> **Task goal**: From the line containing "Click the Active website status text" to the line containing "This screenshot has width=1211, height=466." in the entries below, reproduce every line exactly, ends included. Nothing else belongs in the copy, and no pictures.

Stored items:

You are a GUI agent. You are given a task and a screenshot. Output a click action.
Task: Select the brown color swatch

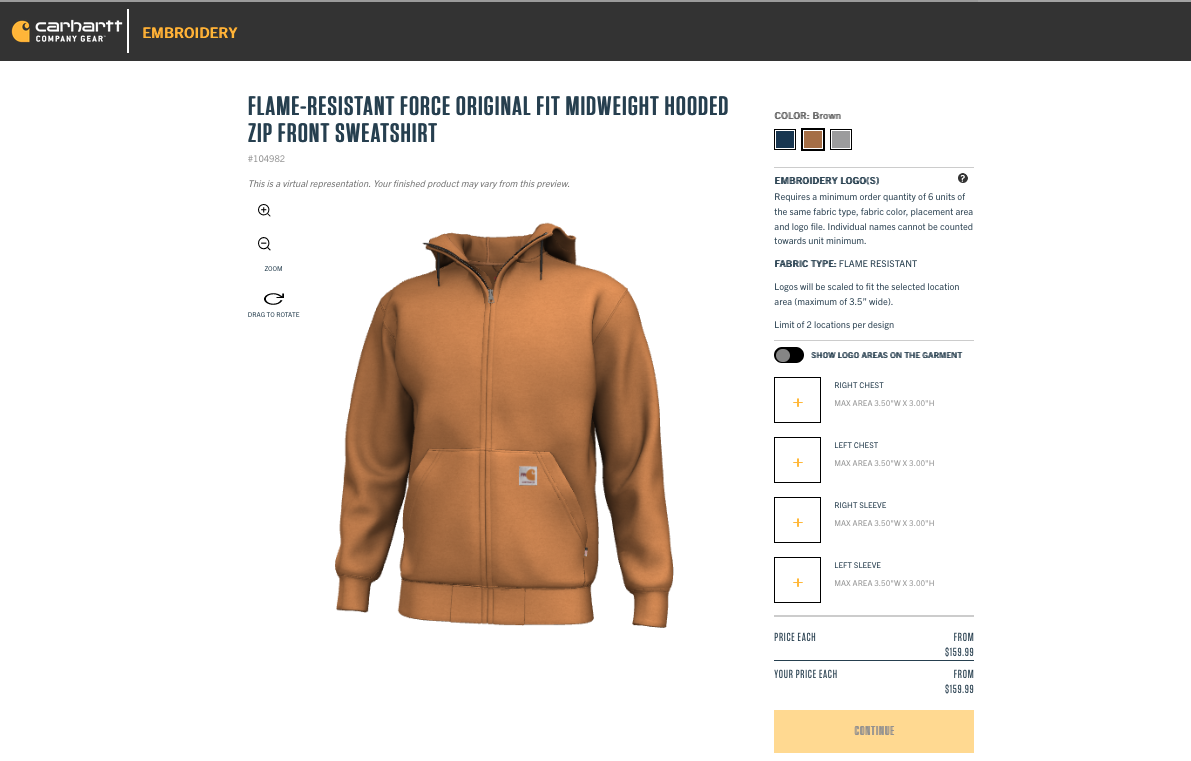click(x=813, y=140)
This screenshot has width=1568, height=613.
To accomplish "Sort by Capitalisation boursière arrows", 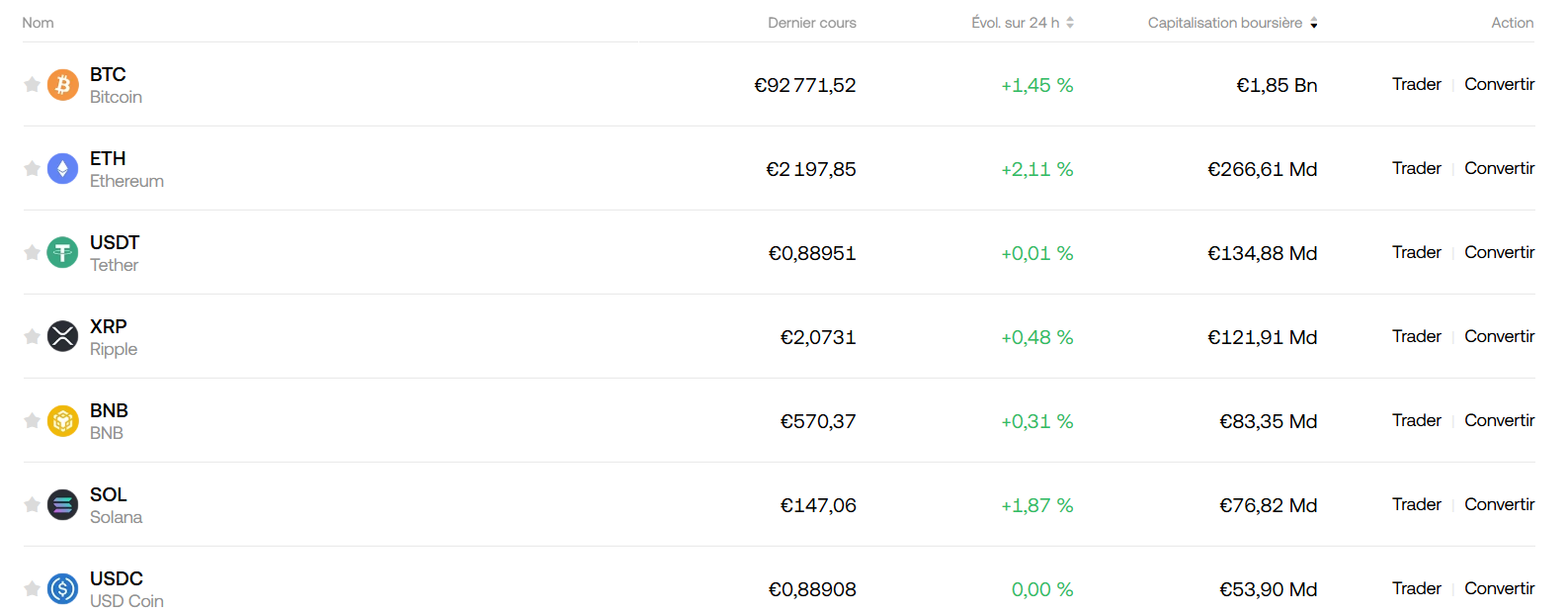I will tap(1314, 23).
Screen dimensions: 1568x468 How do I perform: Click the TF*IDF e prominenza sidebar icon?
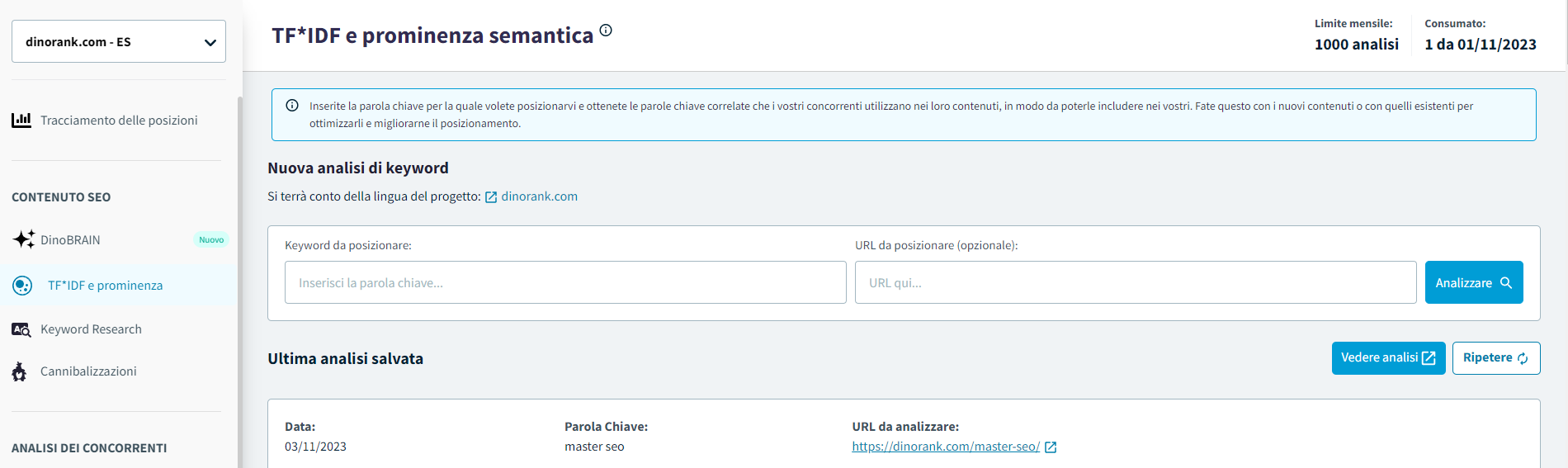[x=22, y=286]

...

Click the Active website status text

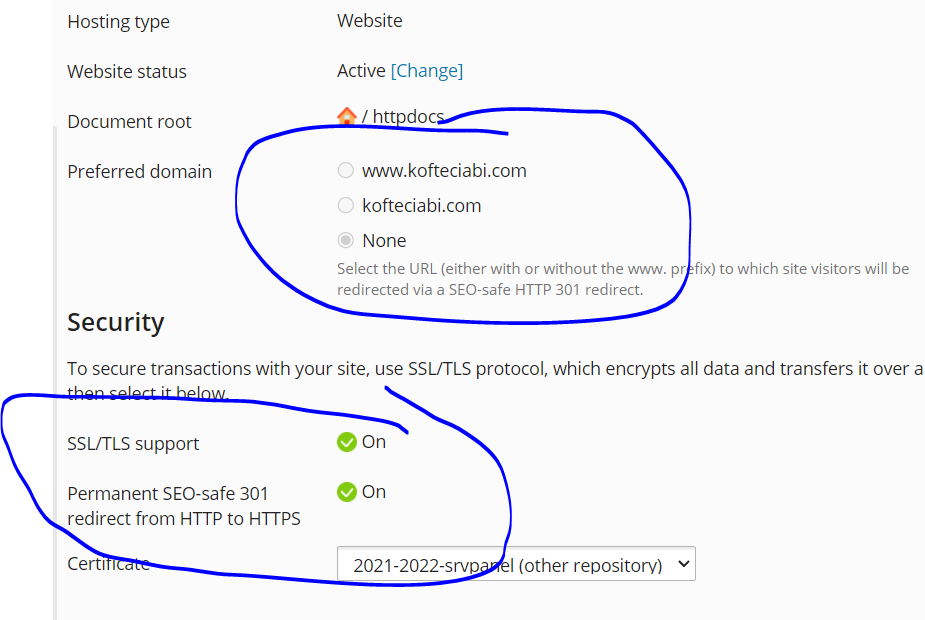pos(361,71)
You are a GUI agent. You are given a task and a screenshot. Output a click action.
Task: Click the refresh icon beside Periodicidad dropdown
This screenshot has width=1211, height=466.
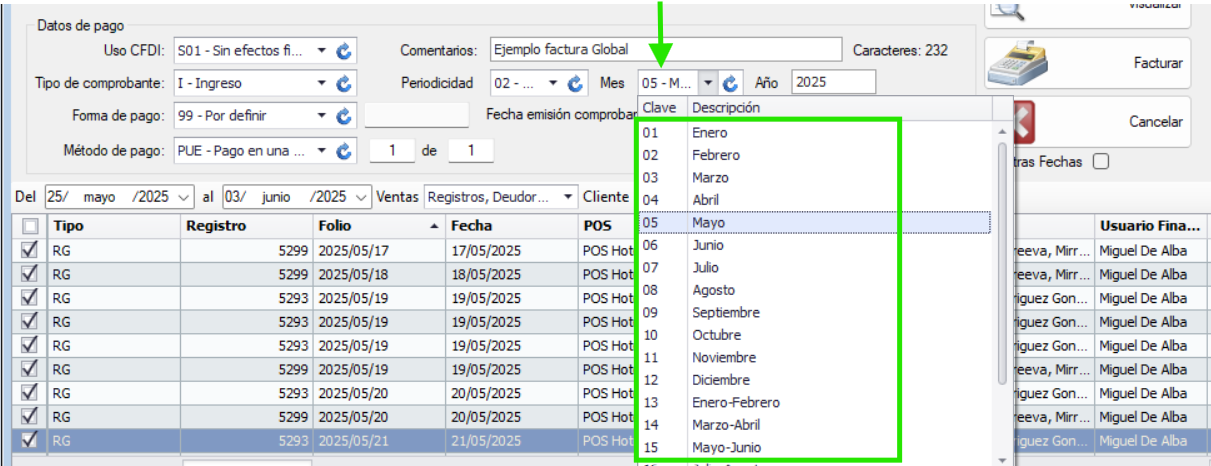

> **Your response**:
Click the Active website status text

pos(361,71)
You are a GUI agent. You are given a task and a screenshot. Output a click action.
Task: Click the refresh icon beside Periodicidad dropdown
This screenshot has width=1211, height=466.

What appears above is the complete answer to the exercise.